Stated exercise: Write the next part of the opinion piece on Russia's invasion of Ukraine that appears below, picking up right after its final sentence.

Excerpt to read:
......

The terrible situation playing out in Europe is not a war between Russia and Ukraine. It is an invasion by Russian forces of an independent nation, an aggressive act with no possible justification.
This invasion makes no distinction between military and civilian targets. Unarmed civilians, including children and the elderly, have been targeted and killed.
The first week of the invasion has not brought the overwhelming victory that the Russians seem to have expected.
Instead, we’ve watched the people of Ukraine mobilise to defend their country, including citizens in Russian speaking areas such as Kharkov. Hundreds of thousands of others have found refuge in neighbouring Poland and Romania.
Before the attack, Ukraine was divided between those who supported Kyiv and those who opposed it, and those who speak Ukrainian and those who speak Russian, but all are now united in opposing the Russian invasion.
The United States and the European Union have responded with a wide range of sanctions against Russia. These sanctions broke new ground, as neutral Switzerland joined such actions for the first time, and Germany removed its ban on the exports of arms to conflict zones.
The latest news indicates that the defenders are holding their own. Given the size of the Russian forces massed against them, it seems inevitable that a big city will eventually surrender. But so far Russian President Vladimir Putin does not seem to have obtained the immediate victory he wanted. The more Putin encounters resistance, the more he will be pushed to fight with heavier weapons — hopefully not tactical nuclear weapons.

......

Information shown:
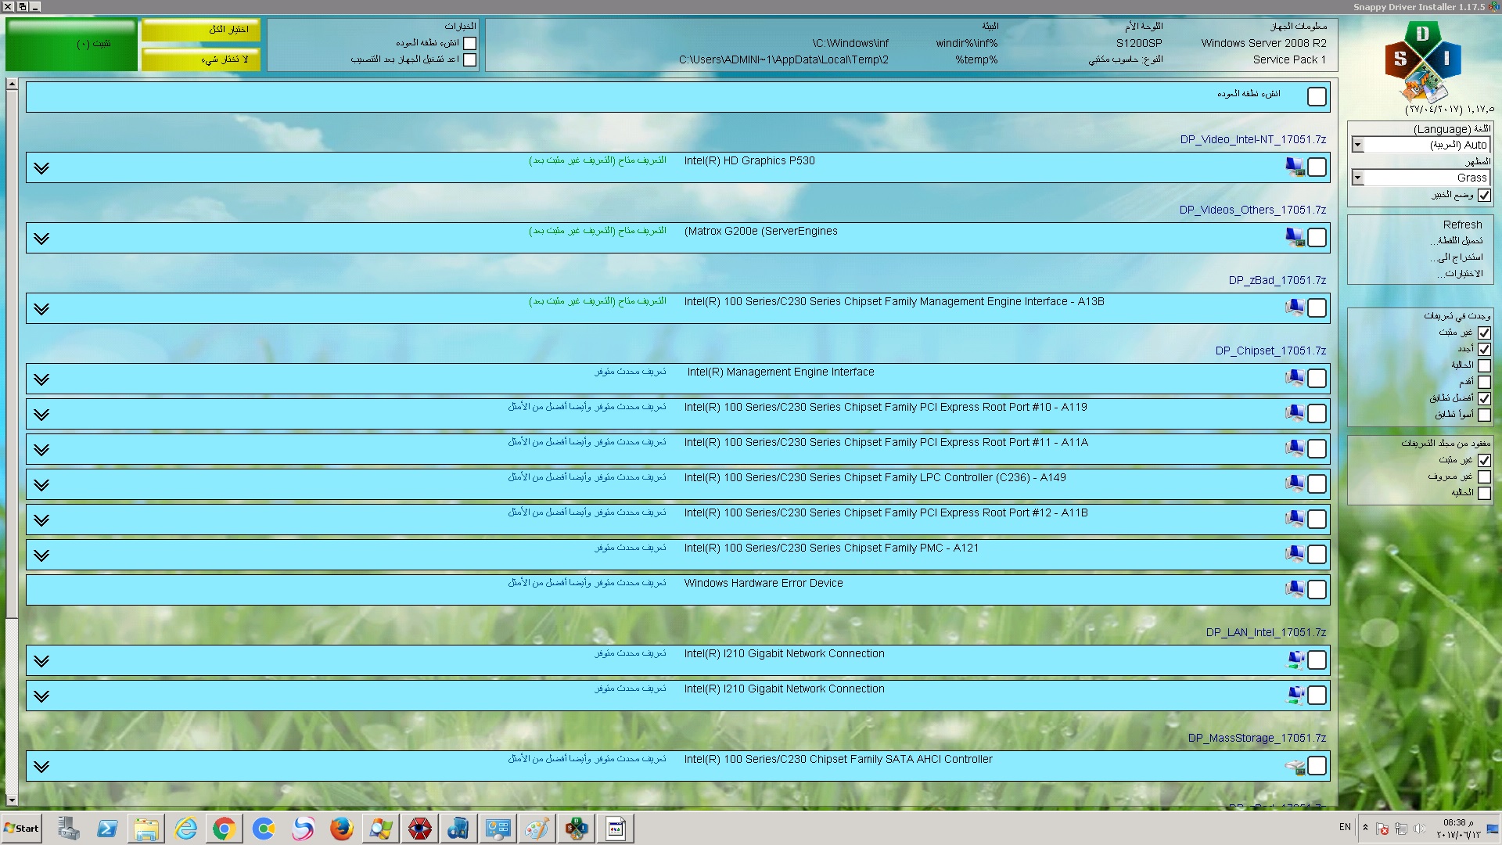This screenshot has width=1502, height=845.
Task: Expand the Chipset Family PMC - A121 row
Action: pyautogui.click(x=41, y=556)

......

Written answer:
Meanwhile, the rouble has collapsed, and Russia has been isolated from the world of finance with the severing of Swift connection between banks.
There will come a point where Russia as a whole will be forced to count the cost of this adventure. What happens at that juncture is unknown.
What we do know is that this assault has brought together countries which until yesterday were arguing over a wide variety of issues. Even Britain is now closer to the EU than it has been in years, and there doesn’t seem to have been any major disagreements among them.
Here in Malta, the Russian invasion of Ukraine has surprised a country in the throes of an election campaign, and attention has struggled to focus on this new issue.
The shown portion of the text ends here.